Today, the Trump Administration reinstated a 25% global tariff on all steel and aluminum imports, expanding duties to include hundreds of downstream products derived from these metals. This policy marks a return to the broader tariff framework previously implemented during the first Trump Administration.
In response, the European Commission—the executive arm of the European Union (E.U.)—has outlined a two-stage countermeasure strategy. First, effective April 1st, the E.U. will lift the suspension of retaliatory tariffs imposed in 2018 and 2020, which were paused following a settlement with the Biden Administration. Second, the E.U. is actively developing a new set of countermeasures targeting U.S. exports, expected to take full effect by mid-April.
Significantly for the premium cigar industry, the reinstatement of these retaliatory measures means that U.S. premium cigar exports to all 27 E.U. member states will once again be subject to a 25% tariff. This includes products manufactured outside the U.S. that are imported and subsequently re-exported to the E.U.

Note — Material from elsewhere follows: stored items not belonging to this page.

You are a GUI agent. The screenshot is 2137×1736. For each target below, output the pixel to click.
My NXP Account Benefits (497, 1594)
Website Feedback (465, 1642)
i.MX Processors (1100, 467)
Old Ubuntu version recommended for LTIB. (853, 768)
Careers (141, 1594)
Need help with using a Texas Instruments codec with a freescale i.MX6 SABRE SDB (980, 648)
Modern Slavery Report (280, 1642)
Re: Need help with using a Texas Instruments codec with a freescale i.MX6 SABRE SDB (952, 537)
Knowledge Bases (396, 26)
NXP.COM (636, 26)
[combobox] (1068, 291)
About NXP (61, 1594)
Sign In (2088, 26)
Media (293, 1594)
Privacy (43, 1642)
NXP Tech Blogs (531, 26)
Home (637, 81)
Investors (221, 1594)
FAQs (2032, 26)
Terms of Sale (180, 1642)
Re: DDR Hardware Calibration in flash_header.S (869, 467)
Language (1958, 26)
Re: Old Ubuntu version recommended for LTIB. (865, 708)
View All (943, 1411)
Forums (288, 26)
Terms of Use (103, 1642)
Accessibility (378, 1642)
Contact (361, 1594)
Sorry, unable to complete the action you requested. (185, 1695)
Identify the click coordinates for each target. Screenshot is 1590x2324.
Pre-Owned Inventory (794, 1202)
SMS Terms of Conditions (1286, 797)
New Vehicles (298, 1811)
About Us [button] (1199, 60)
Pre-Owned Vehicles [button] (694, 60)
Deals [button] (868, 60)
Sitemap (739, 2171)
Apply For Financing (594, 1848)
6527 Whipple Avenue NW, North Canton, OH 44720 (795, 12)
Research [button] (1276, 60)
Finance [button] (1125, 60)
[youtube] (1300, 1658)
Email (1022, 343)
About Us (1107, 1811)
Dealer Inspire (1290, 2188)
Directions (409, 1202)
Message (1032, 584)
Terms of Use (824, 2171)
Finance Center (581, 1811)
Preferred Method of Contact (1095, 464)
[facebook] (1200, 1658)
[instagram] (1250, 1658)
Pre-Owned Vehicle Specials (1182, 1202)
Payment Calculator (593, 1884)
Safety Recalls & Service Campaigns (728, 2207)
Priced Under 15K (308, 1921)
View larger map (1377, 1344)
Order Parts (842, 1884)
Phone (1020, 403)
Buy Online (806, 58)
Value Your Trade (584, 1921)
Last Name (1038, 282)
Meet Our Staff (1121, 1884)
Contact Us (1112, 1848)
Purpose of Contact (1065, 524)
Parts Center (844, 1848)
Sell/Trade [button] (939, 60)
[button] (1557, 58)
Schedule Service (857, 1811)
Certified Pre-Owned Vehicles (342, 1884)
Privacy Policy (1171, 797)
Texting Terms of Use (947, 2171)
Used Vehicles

Separately, the United Kingdom—no longer part of the E.U.—has opted not to impose retaliatory measures at this time. British Prime Minister Keir Starmer has signaled an interest in pursuing a negotiated resolution to mitigate tariff impacts in the long term. Given the U.K.’s proximity to the E.U. and its importance as an export market for U.S. premium cigar manufacturers, its approach to this issue will remain a key consideration.
Cigar Rights of America will continue to monitor these developments and provide updates as the situation evolves.